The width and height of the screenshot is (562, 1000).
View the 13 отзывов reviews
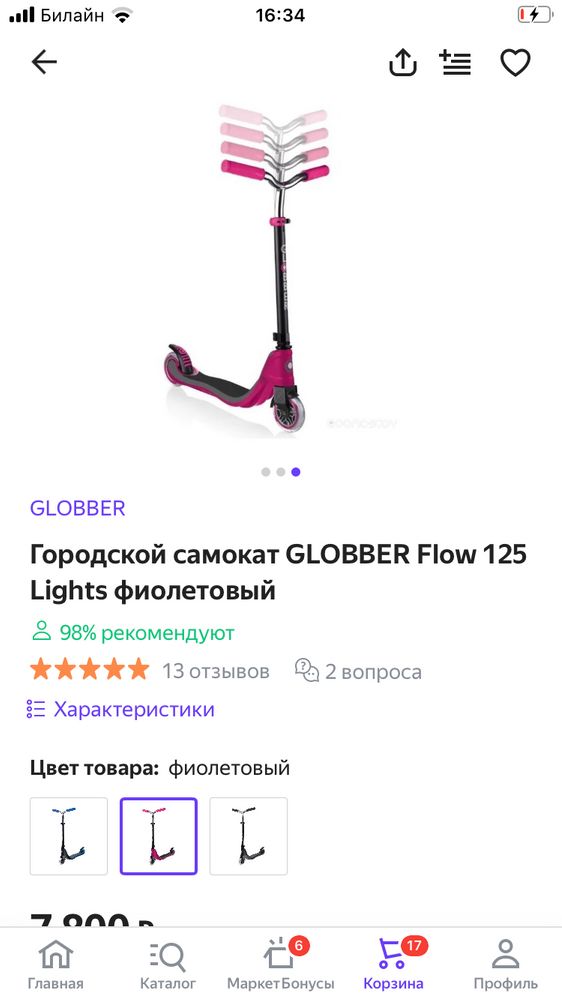click(216, 672)
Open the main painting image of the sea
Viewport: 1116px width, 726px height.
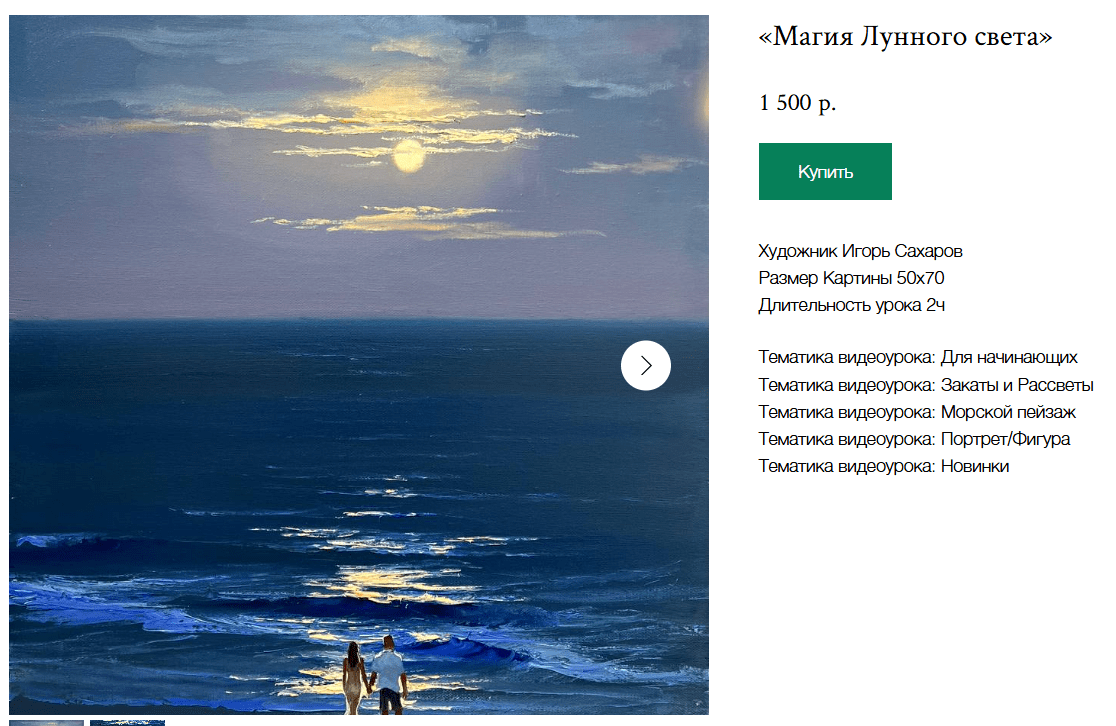[x=359, y=364]
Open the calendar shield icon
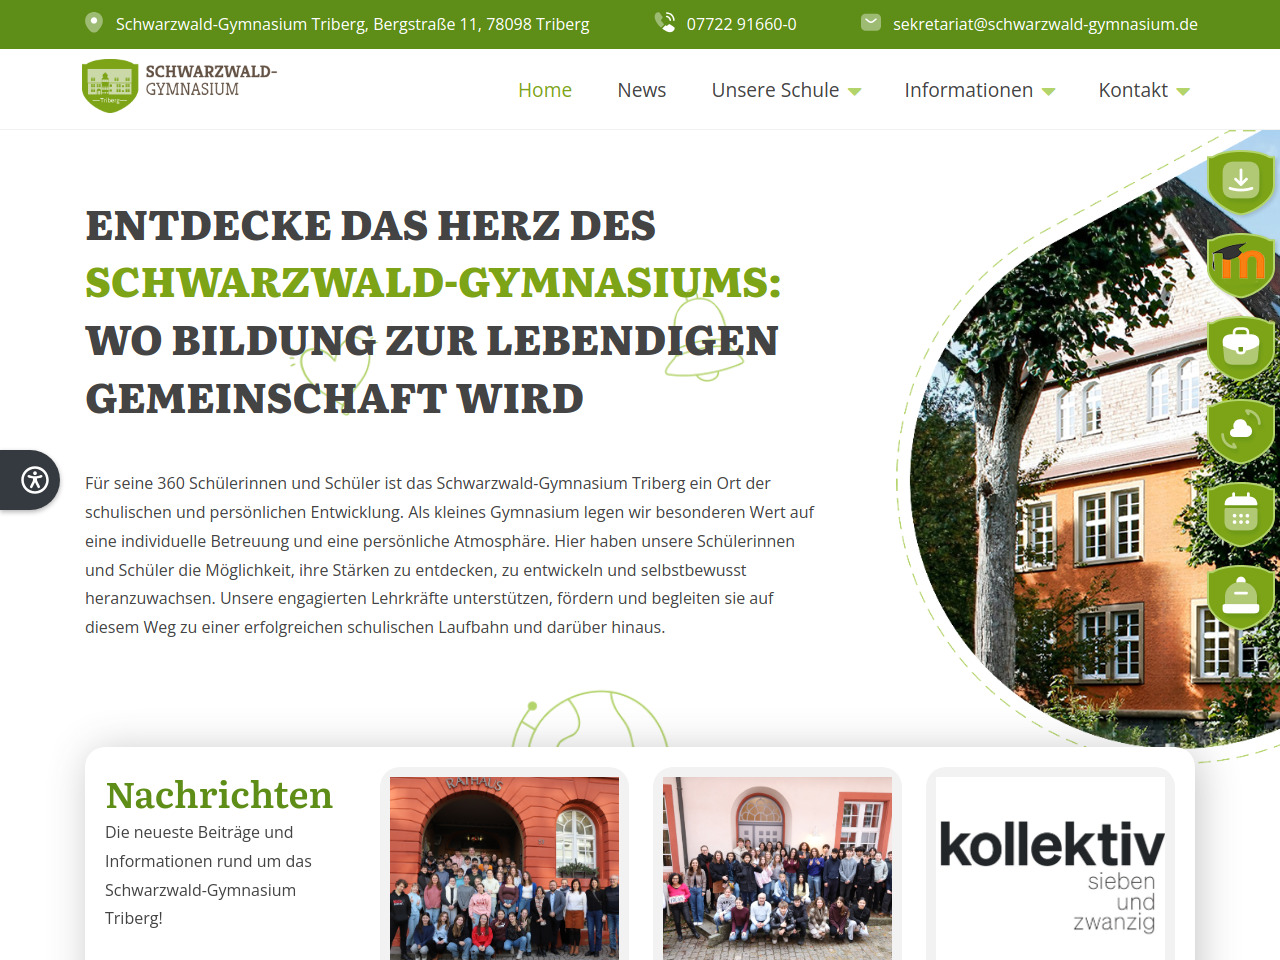Screen dimensions: 1280x960 coord(1240,514)
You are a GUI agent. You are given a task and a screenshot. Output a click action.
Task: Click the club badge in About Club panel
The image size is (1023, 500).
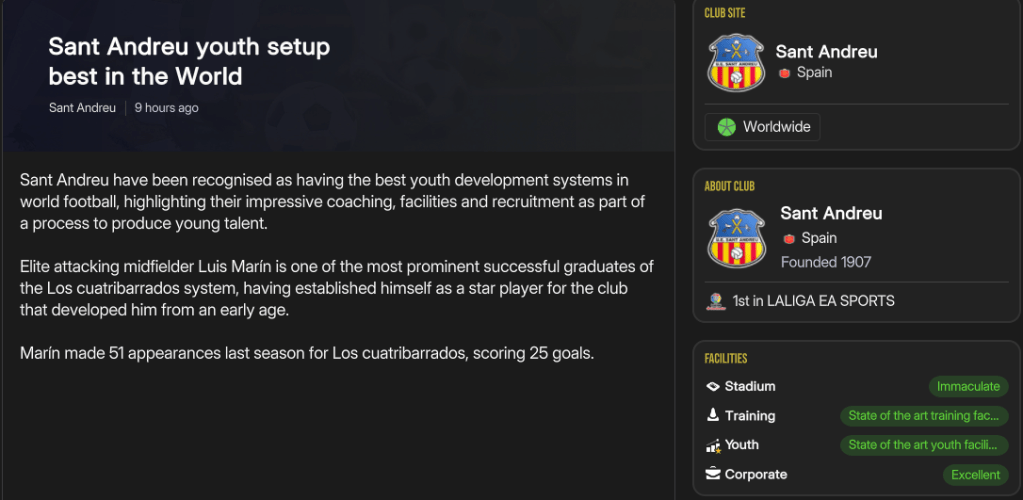point(737,238)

Exercise aim: Return the entries above in full and unchanged, omitting every image.

Result of this exercise:
The width and height of the screenshot is (562, 1000).
View the 13 отзывов reviews
click(216, 672)
Open the main painting image of the sea
Viewport: 1116px width, 726px height.
[x=359, y=364]
Open the calendar shield icon
Screen dimensions: 1280x960 coord(1240,514)
You are a GUI agent. You are given a task and a screenshot. Output a click action.
Task: Click the club badge in About Club panel
The image size is (1023, 500).
point(737,238)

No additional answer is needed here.